**Source records**
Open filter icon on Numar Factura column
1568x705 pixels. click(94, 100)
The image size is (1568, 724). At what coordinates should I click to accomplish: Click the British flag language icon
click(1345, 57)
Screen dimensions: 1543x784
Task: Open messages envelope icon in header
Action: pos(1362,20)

**Work required**
Each line of the listing is to be reproduced verbatim.

**Result of this exercise**
Open filter icon on Numar Factura column
1568x705 pixels. click(94, 100)
The image size is (1568, 724). At what coordinates should I click to accomplish: Click the British flag language icon
click(1345, 57)
Screen dimensions: 1543x784
Task: Open messages envelope icon in header
Action: pos(1362,20)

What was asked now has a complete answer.